- [SHORT EXERCISE]
Can you duplicate every one of the rows below, line for line and without changing a character?

- [THE INPUT]
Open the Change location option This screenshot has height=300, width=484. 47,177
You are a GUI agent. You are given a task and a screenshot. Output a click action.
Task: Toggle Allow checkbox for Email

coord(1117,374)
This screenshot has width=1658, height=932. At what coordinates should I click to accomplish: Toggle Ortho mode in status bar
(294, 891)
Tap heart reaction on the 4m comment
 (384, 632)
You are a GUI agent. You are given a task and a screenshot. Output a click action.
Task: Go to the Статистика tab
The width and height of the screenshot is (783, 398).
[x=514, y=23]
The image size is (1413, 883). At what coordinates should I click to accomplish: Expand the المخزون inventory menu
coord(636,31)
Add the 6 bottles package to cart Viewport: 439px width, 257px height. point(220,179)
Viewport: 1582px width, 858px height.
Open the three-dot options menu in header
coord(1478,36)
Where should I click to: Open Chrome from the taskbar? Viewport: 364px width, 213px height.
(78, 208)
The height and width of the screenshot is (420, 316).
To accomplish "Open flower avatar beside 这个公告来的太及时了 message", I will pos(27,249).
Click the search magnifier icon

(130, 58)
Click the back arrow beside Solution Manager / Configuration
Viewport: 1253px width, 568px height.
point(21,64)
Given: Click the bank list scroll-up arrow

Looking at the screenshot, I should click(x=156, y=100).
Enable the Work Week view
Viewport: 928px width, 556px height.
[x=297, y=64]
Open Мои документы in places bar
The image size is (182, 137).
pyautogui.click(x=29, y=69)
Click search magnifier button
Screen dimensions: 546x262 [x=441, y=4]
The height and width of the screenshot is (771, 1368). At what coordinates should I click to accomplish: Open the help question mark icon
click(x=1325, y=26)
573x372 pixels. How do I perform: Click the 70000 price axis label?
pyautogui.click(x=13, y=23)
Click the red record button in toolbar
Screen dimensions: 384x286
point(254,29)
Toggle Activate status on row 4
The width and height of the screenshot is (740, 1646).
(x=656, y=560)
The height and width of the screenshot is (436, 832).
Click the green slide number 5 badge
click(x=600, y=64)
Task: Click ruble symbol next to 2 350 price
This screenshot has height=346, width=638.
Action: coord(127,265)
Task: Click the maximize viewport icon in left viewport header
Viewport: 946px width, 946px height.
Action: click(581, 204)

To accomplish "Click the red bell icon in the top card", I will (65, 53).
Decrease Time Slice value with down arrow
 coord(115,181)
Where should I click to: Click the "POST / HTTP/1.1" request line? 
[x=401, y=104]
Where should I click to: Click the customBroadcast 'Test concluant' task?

- [FULL RESPONSE]
Open the Change location option This screenshot has height=300, width=484. 47,177
You are a GUI agent. You are given a task and a screenshot. Output a click action.
Task: Toggle Allow checkbox for Email

coord(1117,374)
This screenshot has width=1658, height=932. At what coordinates should I click to accomplish: Toggle Ortho mode in status bar
(294, 891)
Tap heart reaction on the 4m comment
 (384, 632)
You are a GUI agent. You are given a task and a screenshot. Output a click action.
Task: Go to the Статистика tab
The width and height of the screenshot is (783, 398).
[x=514, y=23]
The image size is (1413, 883). At what coordinates should I click to accomplish: Expand the المخزون inventory menu
coord(636,31)
Add the 6 bottles package to cart Viewport: 439px width, 257px height. point(220,179)
Viewport: 1582px width, 858px height.
Open the three-dot options menu in header
coord(1478,36)
Where should I click to: Open Chrome from the taskbar? Viewport: 364px width, 213px height.
(78, 208)
The height and width of the screenshot is (420, 316).
To accomplish "Open flower avatar beside 这个公告来的太及时了 message", I will pos(27,249).
Click the search magnifier icon

(130, 58)
Click the back arrow beside Solution Manager / Configuration
Viewport: 1253px width, 568px height.
point(21,64)
Given: Click the bank list scroll-up arrow

Looking at the screenshot, I should click(x=156, y=100).
Enable the Work Week view
Viewport: 928px width, 556px height.
[x=297, y=64]
Open Мои документы in places bar
The image size is (182, 137).
pyautogui.click(x=29, y=69)
Click search magnifier button
Screen dimensions: 546x262 [x=441, y=4]
The height and width of the screenshot is (771, 1368). At what coordinates should I click to accomplish: Open the help question mark icon
click(x=1325, y=26)
573x372 pixels. How do I perform: Click the 70000 price axis label?
pyautogui.click(x=13, y=23)
Click the red record button in toolbar
Screen dimensions: 384x286
point(254,29)
Toggle Activate status on row 4
The width and height of the screenshot is (740, 1646).
(x=656, y=560)
The height and width of the screenshot is (436, 832).
Click the green slide number 5 badge
click(x=600, y=64)
Task: Click ruble symbol next to 2 350 price
This screenshot has height=346, width=638.
Action: coord(127,265)
Task: Click the maximize viewport icon in left viewport header
Viewport: 946px width, 946px height.
Action: click(581, 204)

To accomplish "Click the red bell icon in the top card", I will (65, 53).
Decrease Time Slice value with down arrow
 coord(115,181)
Where should I click to: Click the "POST / HTTP/1.1" request line? 
[x=401, y=104]
Where should I click to: Click the customBroadcast 'Test concluant' task?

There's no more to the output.